Treat Free Cells Like Gold

The four free cells are your working space, and every filled cell shrinks the number of cards you can move at once. A player with four full cells can only move single cards and usually loses soon after.

  • Park a card in a free cell only when you know how it will come back out. A card with no exit plan is a card in jail.
  • Try to end each little sequence of moves with as many empty cells as you started with, or more.
  • Low cards (2s, 3s, 4s) make the safest temporary parkers, because they can often leave for the foundations soon.

Dig Out the Aces Early

Nothing happens on the foundations until the Aces arrive, so freeing them is the first real job of every deal.

  • Target the columns hiding Aces and 2s, and unbury them before doing general tidying elsewhere.
  • Prefer moves that uncover a useful card over moves that merely look neat.
  • Do not rush every card to the foundations, though. A 3 or 4 left in play can still hold a red or black card you will need to move later.

Build an Empty Column

An empty column is the most powerful resource in FreeCell, even more valuable than a free cell, because it doubles your group-moving capacity and can hold a whole run instead of one card.

  • Look for the shortest column, often one of the 6-card columns, and work toward emptying it.
  • Once you have an empty column, spend it carefully.
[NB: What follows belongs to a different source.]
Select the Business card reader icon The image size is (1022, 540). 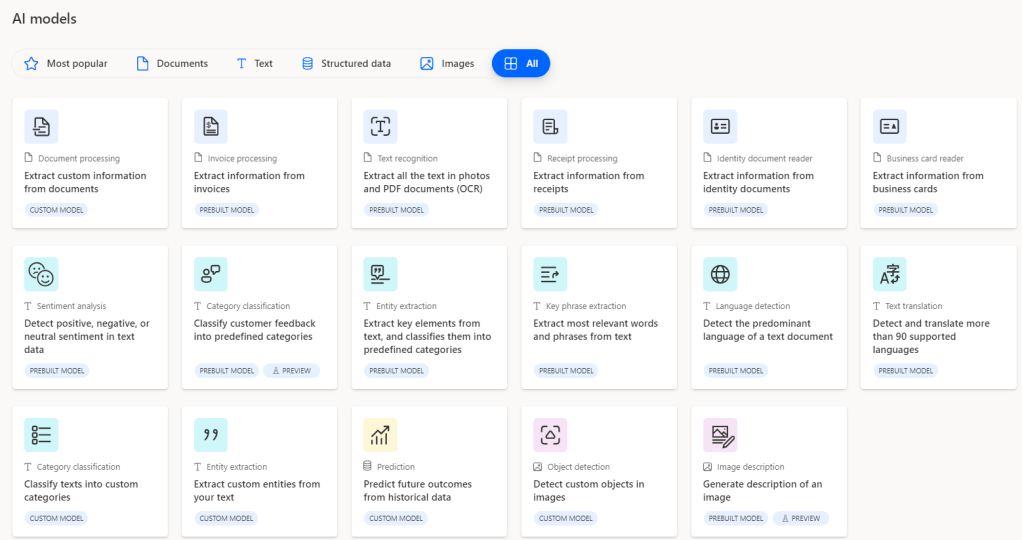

Filling it with a random card wastes it; filling it with a King (or the start of a long run) puts it to work.
  • With one empty column and a couple of free cells, you can relocate long runs and untangle almost any mid-game knot.

Keep the Long View

  • Avoid piling too many cards on top of a King early on; a buried King with a long tail can lock a column for the whole game.
  • Try to keep foundations rising evenly. If your hearts pile races ahead to a 9 while spades sits on an Ace, you may run out of red cards to build with in the tableau.
  • When two moves both work, choose the one that keeps more options open. Flexibility wins FreeCell games.

Frequently Asked Questions

Are all FreeCell games winnable?

Almost all of them. More than 99.99% of random FreeCell deals can be solved with correct play, which is one of the reasons the game is so popular. If a deal feels stuck, the answer is nearly always a different order of moves, so use Undo and try another approach.
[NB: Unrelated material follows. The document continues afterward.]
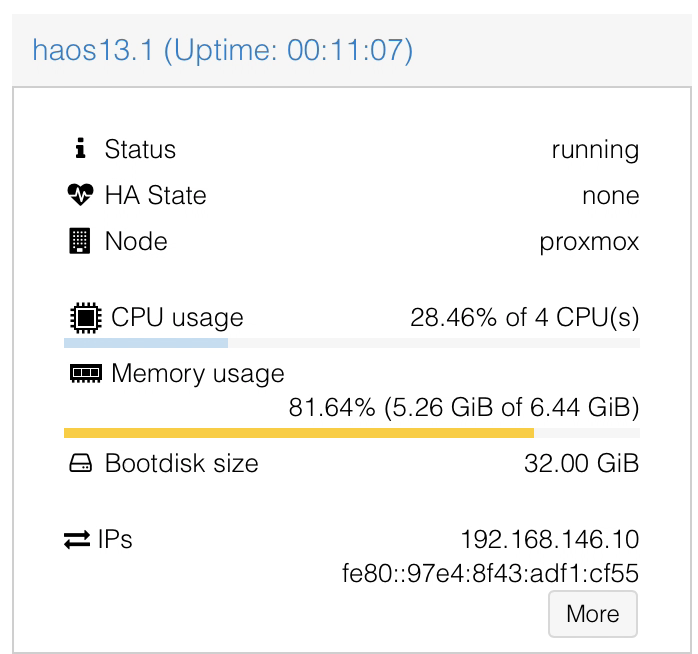Click the Node building icon

[x=81, y=241]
How many cards does FreeCell use?

FreeCell uses one standard deck of 52 cards. All of them are dealt face up at the start into eight columns: four columns of 7 cards and four columns of 6 cards.

What are the free cells for?

The four free cells are temporary storage spaces. Each one can hold a single card of any rank or suit, and you can move that card back into play whenever a legal spot opens up. They give you room to dig out buried cards.

Why can I only move a few cards at once?

The number of cards you can move as a group depends on your empty free cells and empty columns. The formula is free cells plus one, doubled for each empty column. If your cells are full and no column is empty, you can only move one card at a time.

Can I put any card in an empty column?

Yes. In FreeCell, an empty tableau column can accept any card, not just a King. Placing a King or the start of a long run there is usually the strongest choice.

Is this game free to play?

Yes, FreeCell on this site is completely free. There is nothing to download and no account is needed. Just open the page and start playing.

Can I play FreeCell on my phone?

Yes. The game works in the browser on phones and tablets as well as on desktop computers. On a touch screen you can drag cards with your finger or double-tap a card to move it automatically.

What is a seed?

A seed is the number that identifies a particular shuffle of the cards. Every deal on this site has its own seed, so you can replay the exact same deal later and try to solve it with a better plan.